Durante las semanas siguientes aprendí a pedir ayuda sin sentirme menos madre por eso. Mariana venía todos los días después del trabajo; Doña Rosa me enseñó a bañar a la bebé; incluso mi mamá empezó a acercarse poco a poco, trayendo sopas calientes o lavando los platos sin decir nada.
Andrés seguía distante. Cada vez llegaba más tarde del trabajo y casi no hablaba conmigo ni con nuestra hija. Una noche le pregunté si todavía quería estar con nosotras.
—No sé si estoy hecho para esto —me dijo bajito—. No sé cómo ser papá.

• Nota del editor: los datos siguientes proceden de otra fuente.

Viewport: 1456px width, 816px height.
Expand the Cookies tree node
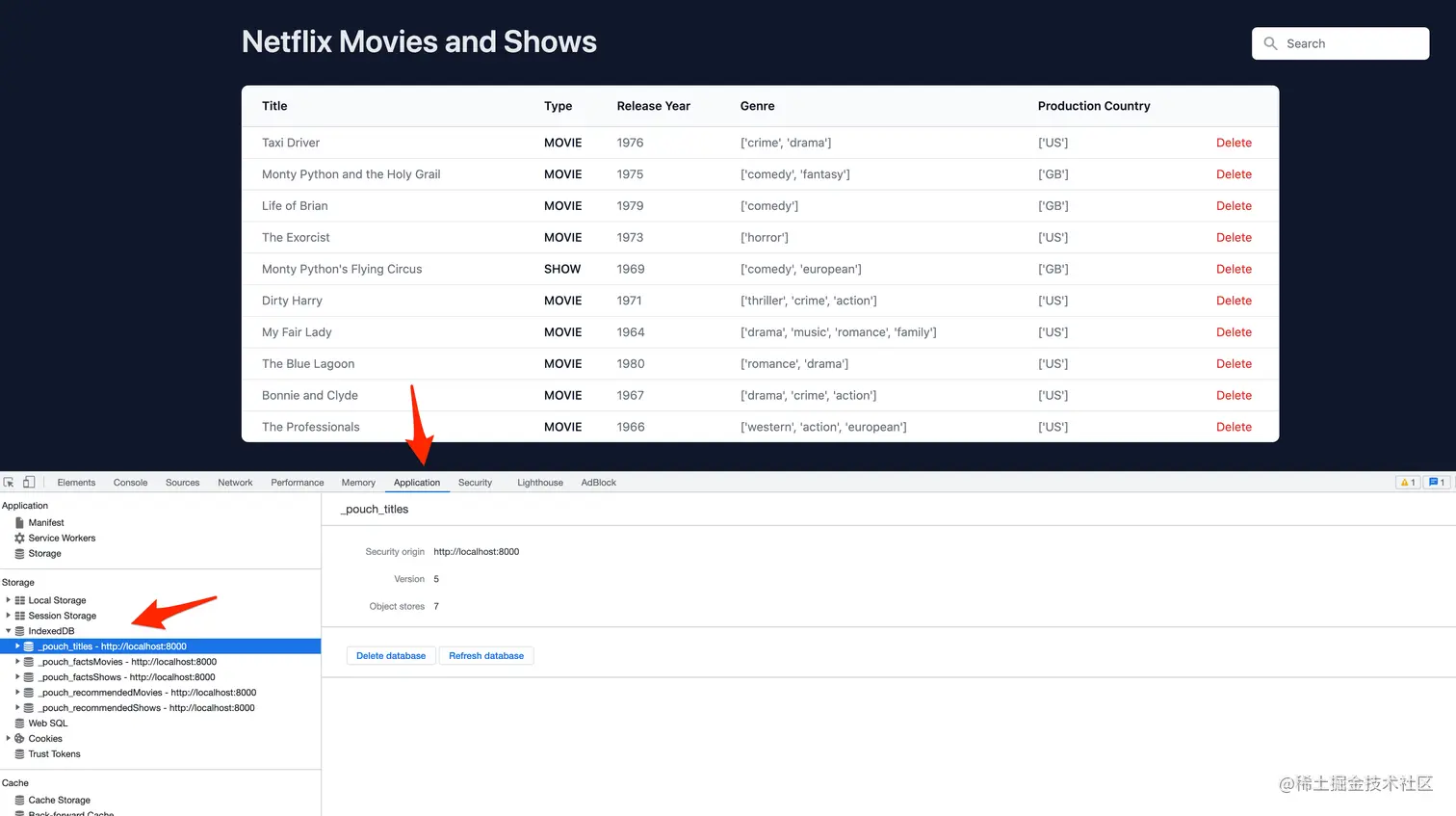[x=8, y=738]
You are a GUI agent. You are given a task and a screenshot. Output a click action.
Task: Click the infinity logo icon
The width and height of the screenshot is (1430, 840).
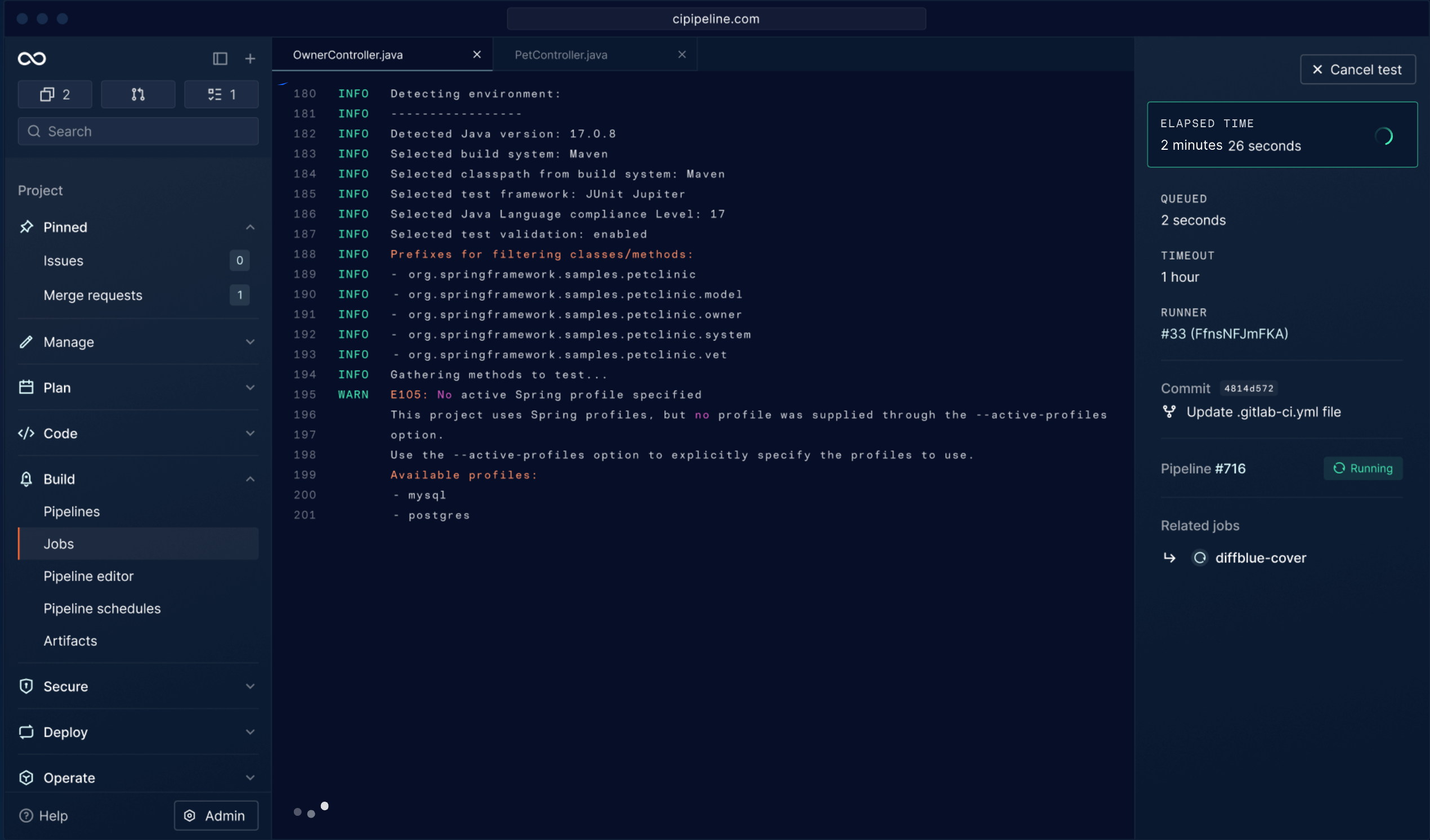[x=32, y=59]
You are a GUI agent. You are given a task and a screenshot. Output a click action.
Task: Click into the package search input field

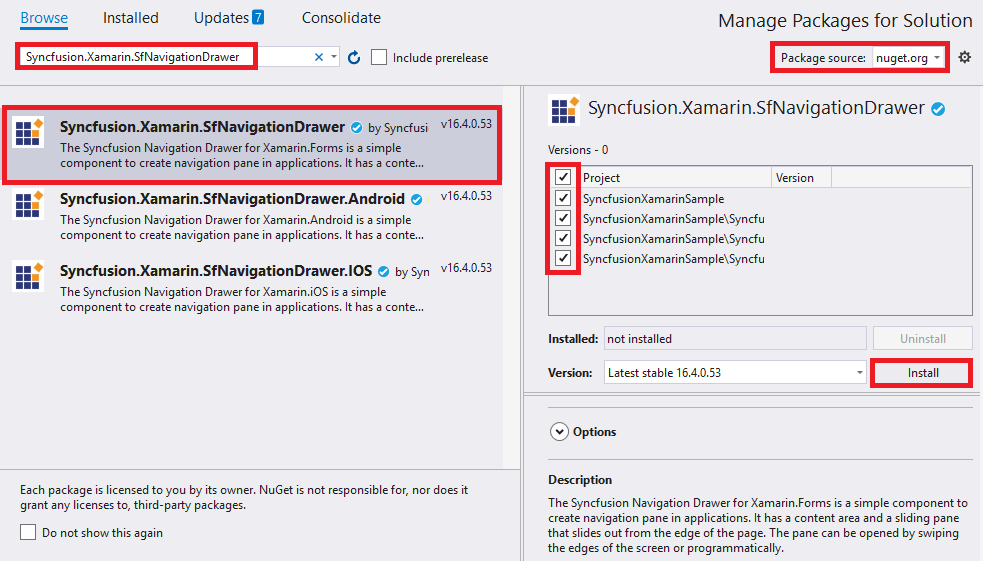135,57
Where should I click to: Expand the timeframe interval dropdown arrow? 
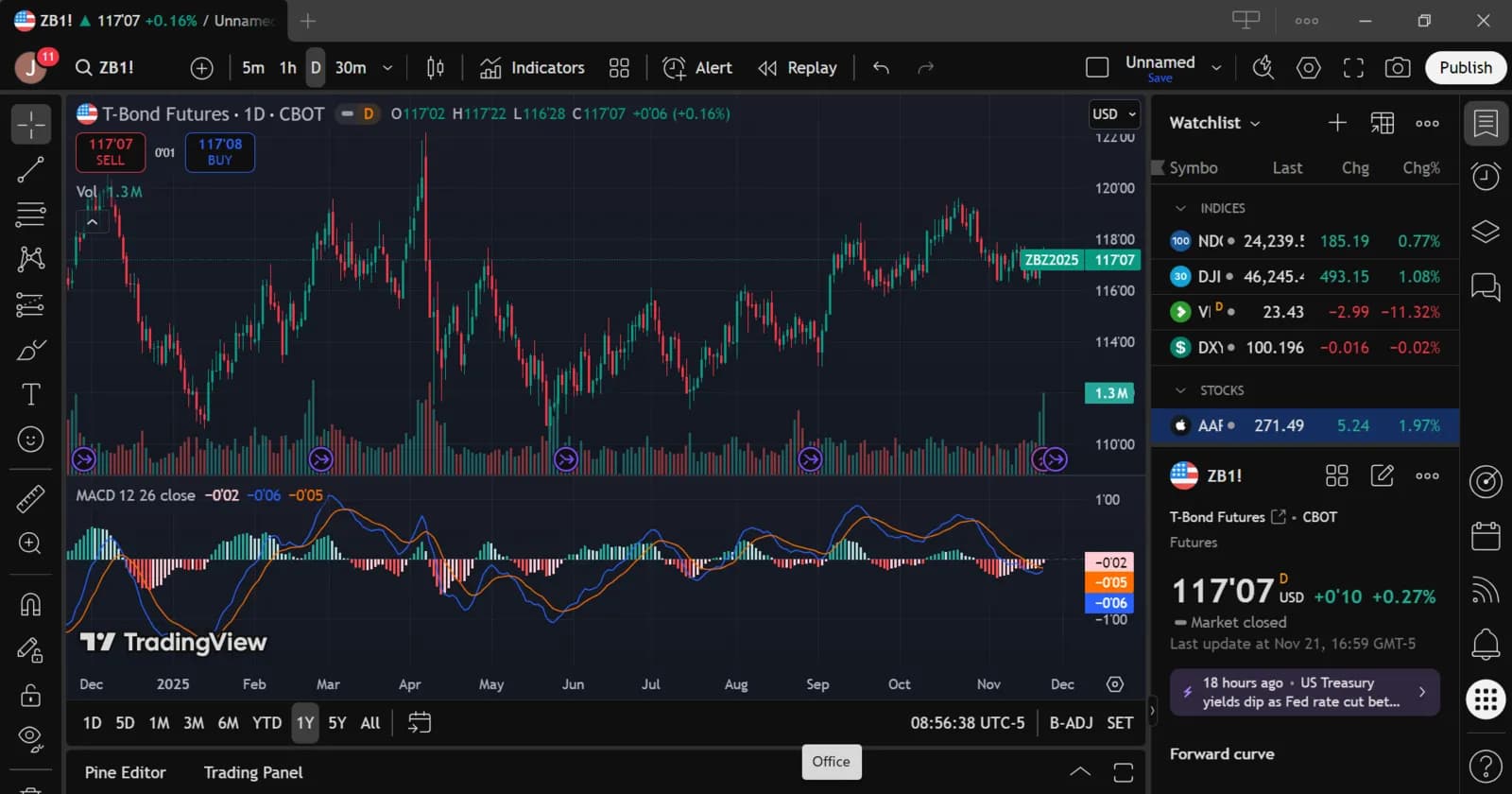(x=387, y=68)
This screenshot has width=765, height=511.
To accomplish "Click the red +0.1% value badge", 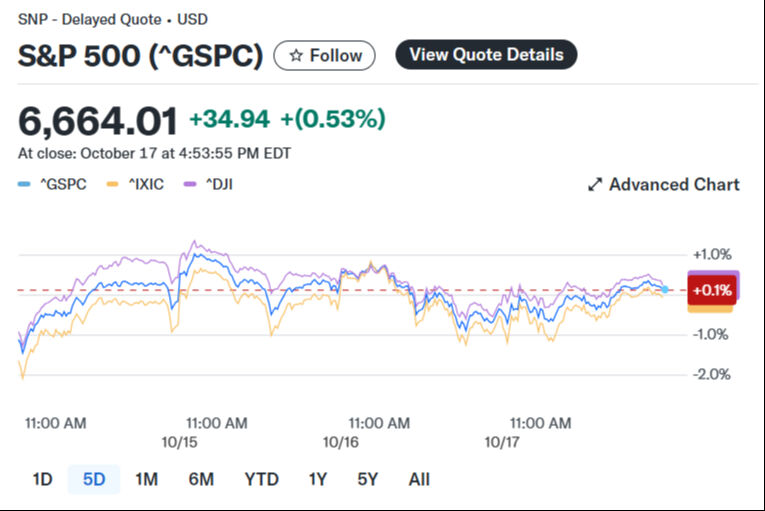I will (x=712, y=291).
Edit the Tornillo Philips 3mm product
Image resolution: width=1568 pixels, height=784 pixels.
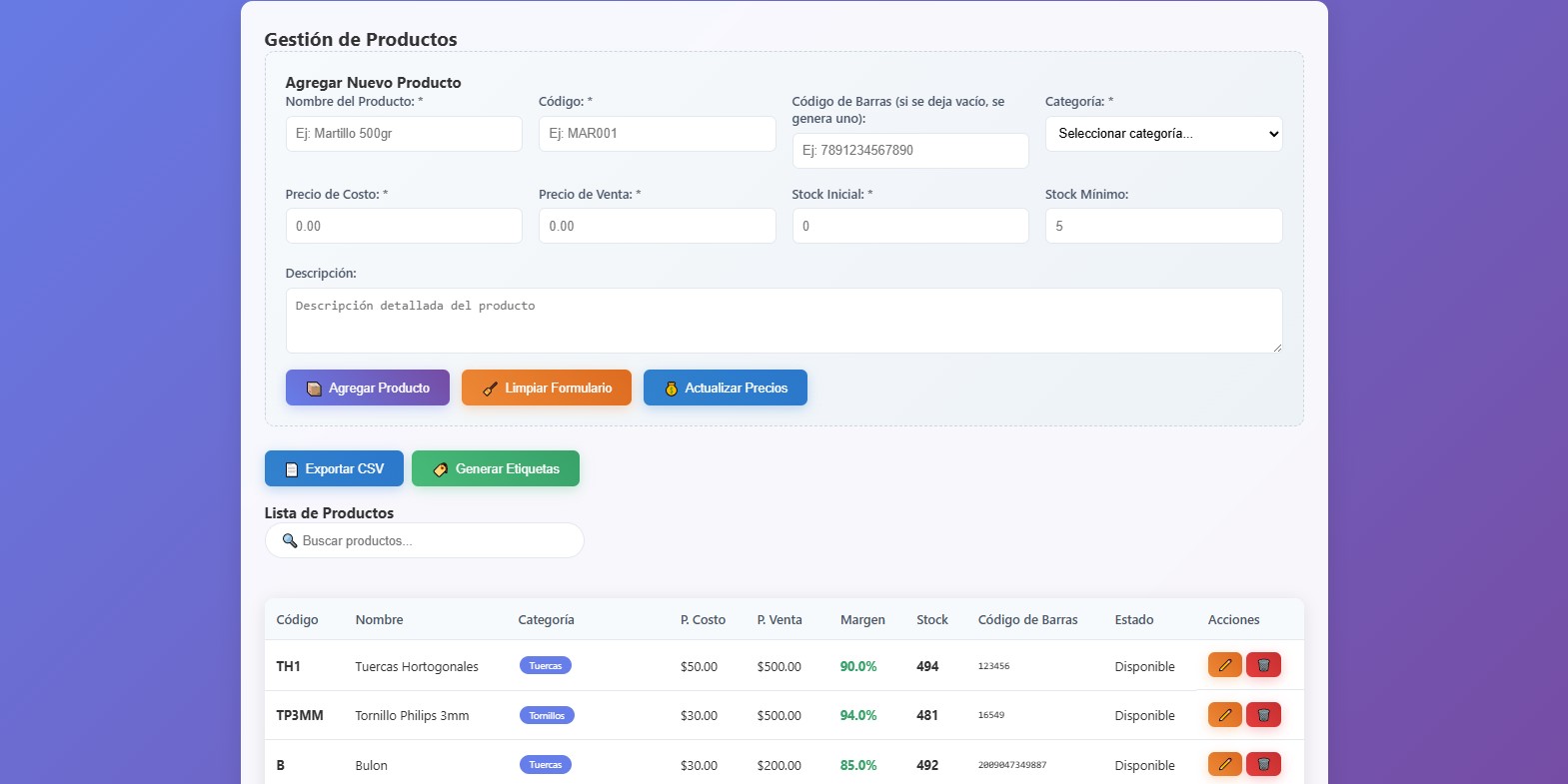coord(1224,715)
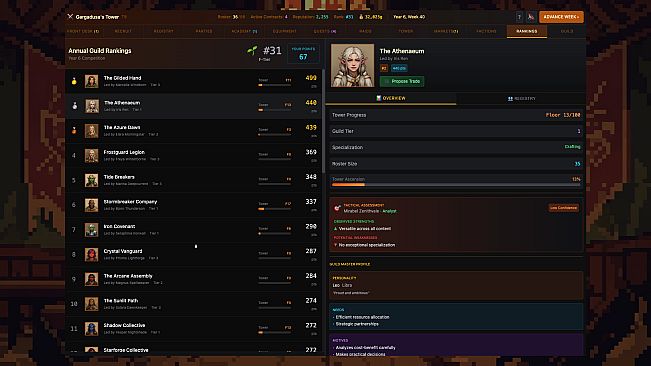Click the Propose Trade button

tap(402, 81)
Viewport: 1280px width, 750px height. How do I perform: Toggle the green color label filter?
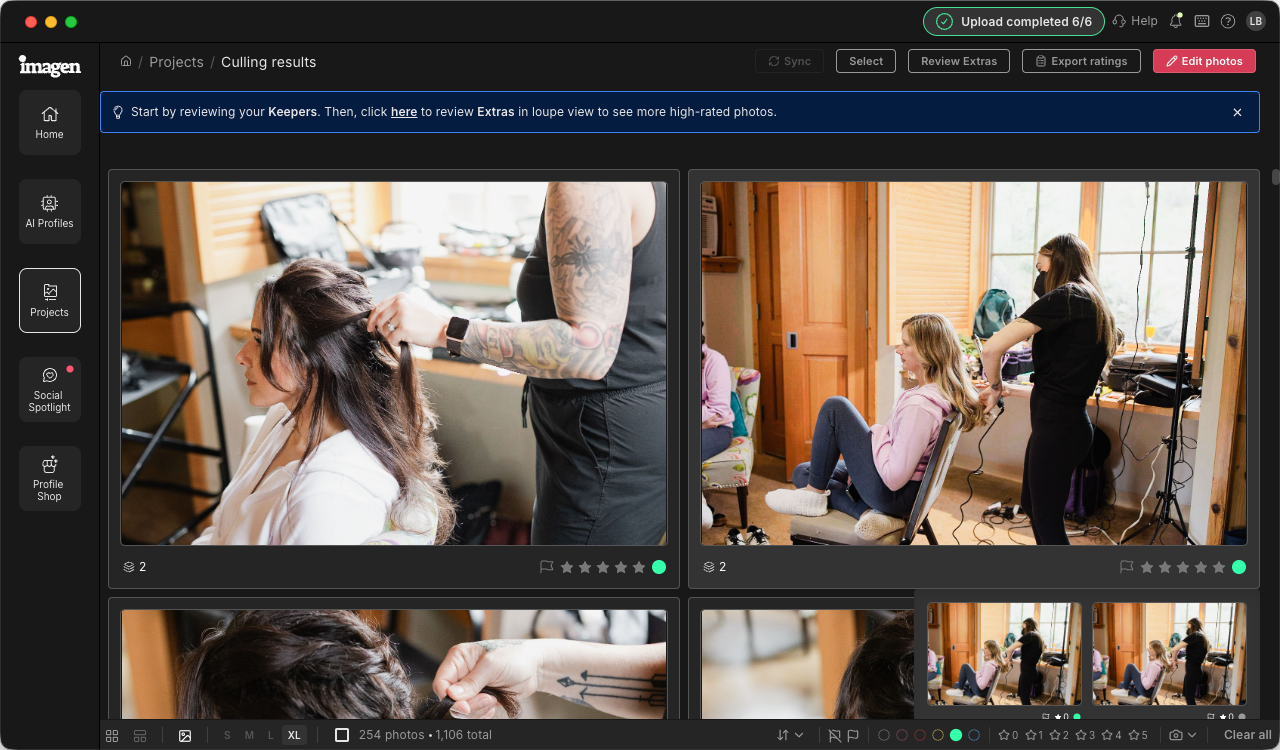pos(956,735)
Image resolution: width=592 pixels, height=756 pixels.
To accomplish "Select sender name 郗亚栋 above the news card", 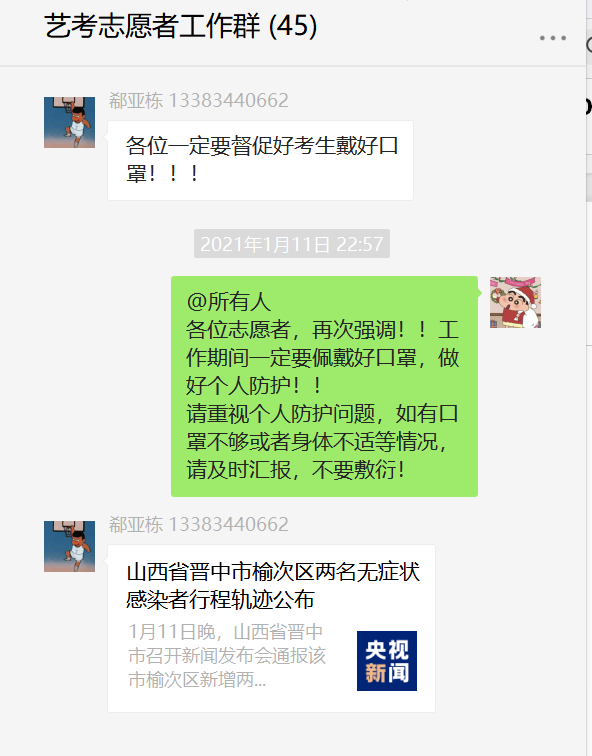I will point(136,524).
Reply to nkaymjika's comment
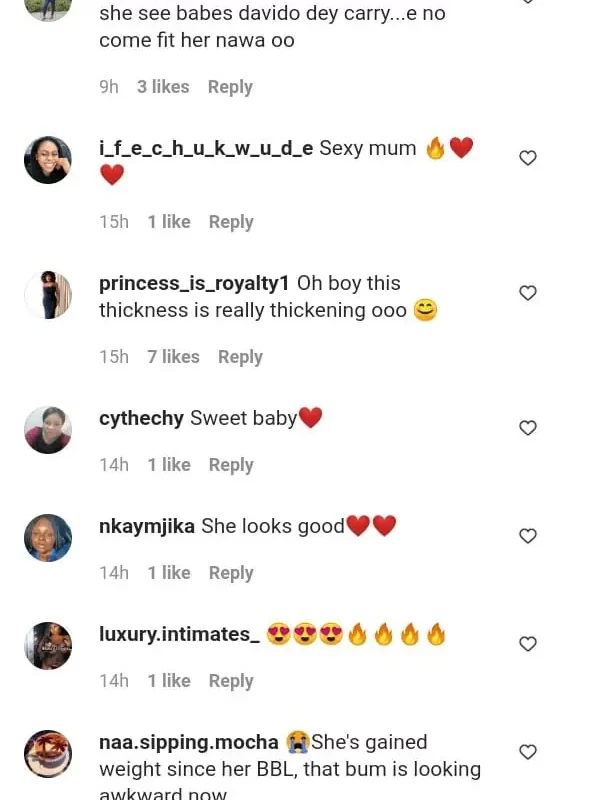Image resolution: width=600 pixels, height=800 pixels. (231, 573)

Me dolió escucharlo, pero también entendí que él tenía miedo igual que yo. Le propuse ir juntos a terapia familiar en el centro comunitario del barrio. No fue fácil convencerlo, pero aceptó intentarlo por nuestra hija.
Hoy han pasado seis meses desde aquel día en que volví del hospital sintiéndome más sola que nunca. No todo es perfecto: Andrés sigue aprendiendo a ser papá; mi mamá aún tiene días difíciles; Mariana y yo seguimos sanando viejas heridas familiares. Pero ahora sé que no estoy sola.
A veces me pregunto: ¿Cuántas mujeres viven esto en silencio? ¿Cuántas regresan del hospital esperando amor y encuentran indiferencia? ¿Por qué nos cuesta tanto pedir ayuda o aceptar nuestras propias debilidades?
¿Y tú? ¿Alguna vez sentiste que tu hogar no era el refugio que esperabas? ¿Cómo lograste salir adelante?